Croquignolet restaurant comme recroquevillé sur lui-même, cherchant à se protéger de l’agitation urbaine, craintif comme un moineau un peu KO qui viendrait tout juste de se planter dans une vitre.
La coquette terrasse ne fait pas dans l’ostentation mais s’affirme. Oui, mignon, c’est exactement ça. Ça fait du bien à l’œil de tomber sur ce genre d’adresse qui respire la normalité intemporelle, comme une madeleine de Proust en forme de restaurant. Je sais pas si je suis clair. Enfin bon. J’ai déjeuné à l’intérieur. Le patron est sobre et bien peu expansif, cultivant l’art de la retenue avec adresse à moins qu’il ne s’agisse de sa nature profonde. Une carte avec 4 entrées et moins d’une dizaine de plats et 6 vrais desserts. Une affinité appuyée pour le foie gras est visible. Aussi, une formule du jour avec des options qui amèneront à une ambigüité tarifaire dans laquelle je me suis vautré, je vous exonère de mes explications.
J’entame avec « la marmite du « péché mignon »: dos de cabillaud cuit minute dans un bouillon aux saveurs méditerranéennes, tagliatelles de courgettes et parmesan. On sait tout… dressage circulaire particulièrement soigné dans la belle assiette creuse, généreux dans la portion, fringant dans les couleurs, délicat dans les cuissons. Le bouillon épicé pète la forme, bien. 18,90€ et 15/20. Je n’étais pas au bout de mes surprises! La « tartelette Belle-Hélène », ganache chocolat, poire pochée sur pâte sablée »: un étonnant dessert pâtissier. D’un point de vue gustatif c’est vraiment agréable, juste un peu de fébrilité dans la réalisation appliquée de cet exercice pas facile. 15/20 pour seulement 6,90€, ce qui vous changera des desserts industriels à 10€ vendus sans vergogne par les restaurateurs fainéants qui se moquent du monde.
Un repas sain et un couple sain avec une cuisinière modeste et autodidacte: on adore ça. Et puis à échanger après mon repas, le monsieur m’avoue après lecture et avec euphémisme « ne pas être convaincu du bien-fondé du Bouche à Oreille ». Un sous-entendu délicat qui signifie généralement que « le Bouche à Oreille » n’est pas gentil de parler des mauvais.

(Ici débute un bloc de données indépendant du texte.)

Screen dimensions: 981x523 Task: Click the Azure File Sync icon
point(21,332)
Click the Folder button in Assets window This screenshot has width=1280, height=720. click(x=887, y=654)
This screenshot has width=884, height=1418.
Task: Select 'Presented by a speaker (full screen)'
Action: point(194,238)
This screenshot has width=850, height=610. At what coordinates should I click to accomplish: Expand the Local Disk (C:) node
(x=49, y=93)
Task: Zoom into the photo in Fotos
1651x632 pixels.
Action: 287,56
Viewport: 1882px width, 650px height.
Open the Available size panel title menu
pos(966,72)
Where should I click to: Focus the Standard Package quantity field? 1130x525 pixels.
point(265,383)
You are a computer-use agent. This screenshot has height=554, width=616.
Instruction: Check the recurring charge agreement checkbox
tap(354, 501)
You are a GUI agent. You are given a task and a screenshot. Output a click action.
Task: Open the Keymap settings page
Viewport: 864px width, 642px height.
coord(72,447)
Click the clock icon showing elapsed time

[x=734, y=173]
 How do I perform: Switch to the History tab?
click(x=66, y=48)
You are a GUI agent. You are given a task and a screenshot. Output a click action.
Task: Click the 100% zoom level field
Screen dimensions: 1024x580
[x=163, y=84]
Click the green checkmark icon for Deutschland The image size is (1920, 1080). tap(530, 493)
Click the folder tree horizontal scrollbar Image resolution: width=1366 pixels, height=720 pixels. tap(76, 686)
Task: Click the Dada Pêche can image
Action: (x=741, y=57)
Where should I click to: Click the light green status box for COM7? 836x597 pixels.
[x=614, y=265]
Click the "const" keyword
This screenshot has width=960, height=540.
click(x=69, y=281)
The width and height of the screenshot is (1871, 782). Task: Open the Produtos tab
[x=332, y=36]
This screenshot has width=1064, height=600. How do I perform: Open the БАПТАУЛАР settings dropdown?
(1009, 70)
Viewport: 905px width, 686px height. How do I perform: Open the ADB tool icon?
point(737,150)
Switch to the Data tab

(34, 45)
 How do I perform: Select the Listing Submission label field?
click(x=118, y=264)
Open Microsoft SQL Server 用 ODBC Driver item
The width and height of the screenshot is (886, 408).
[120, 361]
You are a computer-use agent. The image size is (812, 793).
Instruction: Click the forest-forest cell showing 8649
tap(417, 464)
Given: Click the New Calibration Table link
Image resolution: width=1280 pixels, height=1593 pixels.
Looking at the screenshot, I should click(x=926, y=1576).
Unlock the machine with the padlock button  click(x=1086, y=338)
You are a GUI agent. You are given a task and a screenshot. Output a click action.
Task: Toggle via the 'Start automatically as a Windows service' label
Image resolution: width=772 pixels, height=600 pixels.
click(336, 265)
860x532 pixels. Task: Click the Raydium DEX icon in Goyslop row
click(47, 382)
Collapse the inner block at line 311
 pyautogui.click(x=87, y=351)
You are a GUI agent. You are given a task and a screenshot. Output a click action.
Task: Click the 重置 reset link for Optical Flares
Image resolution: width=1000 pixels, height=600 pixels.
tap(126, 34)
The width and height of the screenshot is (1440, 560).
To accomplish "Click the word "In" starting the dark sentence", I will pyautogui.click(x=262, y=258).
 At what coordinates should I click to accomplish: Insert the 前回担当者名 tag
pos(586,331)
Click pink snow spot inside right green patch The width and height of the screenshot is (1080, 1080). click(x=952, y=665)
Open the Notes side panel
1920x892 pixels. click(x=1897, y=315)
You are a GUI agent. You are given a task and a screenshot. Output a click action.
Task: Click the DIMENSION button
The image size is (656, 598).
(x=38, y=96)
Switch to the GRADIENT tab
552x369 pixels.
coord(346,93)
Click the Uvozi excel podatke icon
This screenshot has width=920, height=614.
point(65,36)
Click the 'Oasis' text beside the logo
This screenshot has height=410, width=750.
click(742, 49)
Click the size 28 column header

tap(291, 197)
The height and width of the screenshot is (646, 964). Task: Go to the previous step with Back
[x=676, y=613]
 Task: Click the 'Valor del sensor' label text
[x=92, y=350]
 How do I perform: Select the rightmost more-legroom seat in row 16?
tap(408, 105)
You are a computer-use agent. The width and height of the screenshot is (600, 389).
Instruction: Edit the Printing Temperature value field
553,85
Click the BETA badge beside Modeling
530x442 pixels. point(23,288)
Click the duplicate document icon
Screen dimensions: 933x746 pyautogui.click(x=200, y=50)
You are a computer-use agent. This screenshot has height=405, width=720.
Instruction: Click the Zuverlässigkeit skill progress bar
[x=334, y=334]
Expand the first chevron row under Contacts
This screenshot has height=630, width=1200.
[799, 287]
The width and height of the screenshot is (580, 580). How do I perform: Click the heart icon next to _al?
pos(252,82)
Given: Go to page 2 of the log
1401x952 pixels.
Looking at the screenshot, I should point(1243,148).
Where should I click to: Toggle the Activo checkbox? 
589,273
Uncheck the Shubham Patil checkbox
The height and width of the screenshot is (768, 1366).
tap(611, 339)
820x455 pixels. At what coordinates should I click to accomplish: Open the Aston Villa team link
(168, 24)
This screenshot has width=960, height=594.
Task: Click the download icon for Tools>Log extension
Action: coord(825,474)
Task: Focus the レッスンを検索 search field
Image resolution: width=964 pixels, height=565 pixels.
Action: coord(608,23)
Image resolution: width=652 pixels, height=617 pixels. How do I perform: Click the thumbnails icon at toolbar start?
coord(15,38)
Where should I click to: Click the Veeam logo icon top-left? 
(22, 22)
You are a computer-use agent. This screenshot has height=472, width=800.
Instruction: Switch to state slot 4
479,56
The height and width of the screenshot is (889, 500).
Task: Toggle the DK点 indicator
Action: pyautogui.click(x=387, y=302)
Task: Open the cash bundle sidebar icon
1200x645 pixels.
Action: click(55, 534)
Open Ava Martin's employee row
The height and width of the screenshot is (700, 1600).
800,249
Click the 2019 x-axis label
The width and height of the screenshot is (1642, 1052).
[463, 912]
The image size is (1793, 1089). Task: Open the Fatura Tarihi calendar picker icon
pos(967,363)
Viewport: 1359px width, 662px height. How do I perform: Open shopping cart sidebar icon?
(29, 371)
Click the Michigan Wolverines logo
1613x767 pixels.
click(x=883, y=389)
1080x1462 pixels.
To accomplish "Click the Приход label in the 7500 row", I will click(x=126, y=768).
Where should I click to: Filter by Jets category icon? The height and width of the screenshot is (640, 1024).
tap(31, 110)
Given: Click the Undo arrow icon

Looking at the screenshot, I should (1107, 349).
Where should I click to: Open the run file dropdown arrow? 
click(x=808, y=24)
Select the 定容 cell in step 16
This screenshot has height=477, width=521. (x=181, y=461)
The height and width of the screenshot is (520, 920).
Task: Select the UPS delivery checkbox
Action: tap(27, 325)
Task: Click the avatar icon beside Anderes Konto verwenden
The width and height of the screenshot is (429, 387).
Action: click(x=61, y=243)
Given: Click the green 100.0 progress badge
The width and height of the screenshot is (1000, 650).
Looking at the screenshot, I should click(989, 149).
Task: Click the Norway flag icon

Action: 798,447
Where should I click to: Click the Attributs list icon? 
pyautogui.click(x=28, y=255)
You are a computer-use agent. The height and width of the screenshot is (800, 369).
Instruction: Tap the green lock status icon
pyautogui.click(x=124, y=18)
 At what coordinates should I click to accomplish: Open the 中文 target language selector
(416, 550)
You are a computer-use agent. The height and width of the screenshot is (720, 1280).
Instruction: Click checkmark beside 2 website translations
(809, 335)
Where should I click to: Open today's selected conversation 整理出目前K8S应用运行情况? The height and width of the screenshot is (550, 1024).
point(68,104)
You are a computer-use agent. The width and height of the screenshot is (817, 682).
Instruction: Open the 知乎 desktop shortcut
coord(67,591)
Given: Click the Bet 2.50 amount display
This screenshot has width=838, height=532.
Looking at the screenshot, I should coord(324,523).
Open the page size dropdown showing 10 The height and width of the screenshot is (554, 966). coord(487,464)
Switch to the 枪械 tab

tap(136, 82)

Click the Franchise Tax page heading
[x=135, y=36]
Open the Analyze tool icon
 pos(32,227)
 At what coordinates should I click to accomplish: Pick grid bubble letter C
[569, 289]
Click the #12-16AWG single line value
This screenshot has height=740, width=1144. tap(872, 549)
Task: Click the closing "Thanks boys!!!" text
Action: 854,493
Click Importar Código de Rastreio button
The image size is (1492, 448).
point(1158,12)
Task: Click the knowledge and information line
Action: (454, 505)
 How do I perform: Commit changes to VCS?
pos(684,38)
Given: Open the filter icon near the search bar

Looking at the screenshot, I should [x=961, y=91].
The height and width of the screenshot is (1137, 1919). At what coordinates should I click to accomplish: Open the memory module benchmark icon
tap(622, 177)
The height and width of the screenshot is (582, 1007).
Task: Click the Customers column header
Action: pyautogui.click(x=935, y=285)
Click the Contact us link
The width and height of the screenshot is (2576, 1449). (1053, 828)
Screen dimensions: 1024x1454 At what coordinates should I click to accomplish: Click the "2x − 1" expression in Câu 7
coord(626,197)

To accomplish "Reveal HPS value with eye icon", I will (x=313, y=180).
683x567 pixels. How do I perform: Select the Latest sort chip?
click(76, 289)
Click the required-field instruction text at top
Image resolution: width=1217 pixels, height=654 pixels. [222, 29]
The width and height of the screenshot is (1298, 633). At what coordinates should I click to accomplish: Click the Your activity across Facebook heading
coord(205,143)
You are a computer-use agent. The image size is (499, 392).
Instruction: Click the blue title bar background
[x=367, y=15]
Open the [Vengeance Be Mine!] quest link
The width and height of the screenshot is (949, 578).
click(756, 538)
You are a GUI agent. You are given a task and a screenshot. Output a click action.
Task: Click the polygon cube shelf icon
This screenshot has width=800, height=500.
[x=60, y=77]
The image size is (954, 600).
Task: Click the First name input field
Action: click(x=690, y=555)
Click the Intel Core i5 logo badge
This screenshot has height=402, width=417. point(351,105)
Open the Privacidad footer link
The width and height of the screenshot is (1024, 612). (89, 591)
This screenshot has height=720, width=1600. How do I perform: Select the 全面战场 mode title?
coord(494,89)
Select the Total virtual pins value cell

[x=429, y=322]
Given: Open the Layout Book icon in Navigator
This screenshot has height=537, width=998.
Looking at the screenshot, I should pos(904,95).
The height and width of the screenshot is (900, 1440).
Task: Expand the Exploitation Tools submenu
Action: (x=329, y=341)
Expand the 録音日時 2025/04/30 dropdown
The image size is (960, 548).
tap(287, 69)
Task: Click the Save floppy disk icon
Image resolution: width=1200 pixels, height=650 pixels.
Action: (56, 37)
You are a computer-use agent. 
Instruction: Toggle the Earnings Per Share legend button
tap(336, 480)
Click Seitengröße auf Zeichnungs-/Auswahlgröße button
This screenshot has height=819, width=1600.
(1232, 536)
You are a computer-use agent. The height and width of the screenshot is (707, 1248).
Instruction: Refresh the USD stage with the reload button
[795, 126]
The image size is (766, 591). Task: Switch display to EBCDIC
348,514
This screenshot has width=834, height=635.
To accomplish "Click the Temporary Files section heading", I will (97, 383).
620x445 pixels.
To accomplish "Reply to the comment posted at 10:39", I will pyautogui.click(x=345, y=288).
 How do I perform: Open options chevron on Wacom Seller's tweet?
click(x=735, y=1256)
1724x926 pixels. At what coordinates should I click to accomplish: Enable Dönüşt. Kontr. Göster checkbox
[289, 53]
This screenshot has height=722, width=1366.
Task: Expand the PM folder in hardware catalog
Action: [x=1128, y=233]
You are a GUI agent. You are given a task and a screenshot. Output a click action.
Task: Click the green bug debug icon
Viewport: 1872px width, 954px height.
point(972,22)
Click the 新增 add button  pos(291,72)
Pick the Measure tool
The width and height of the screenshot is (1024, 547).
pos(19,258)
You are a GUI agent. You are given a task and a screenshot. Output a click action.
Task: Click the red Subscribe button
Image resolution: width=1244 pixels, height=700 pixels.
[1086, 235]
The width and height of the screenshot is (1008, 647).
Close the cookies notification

C’est pas ma pomme qui va leur expliquer. On sait bien que crispés dans des certitudes qui les rassurent et le trop gros frisson possible de l’aventure, les gens entendent ce qu’ils veulent bien entendre. Et puis après tout, si par contre ça lui convient d’être référencé dans le bottin gourmand, le petit futé et le routard, alors la vie est belle! Cela dit et connaissant les rigoureuses méthodes de travail de ces guides, je m’autorise à pouffer. Et à évoquer l’existence du « Péché Mignon » en toute liberté de ton!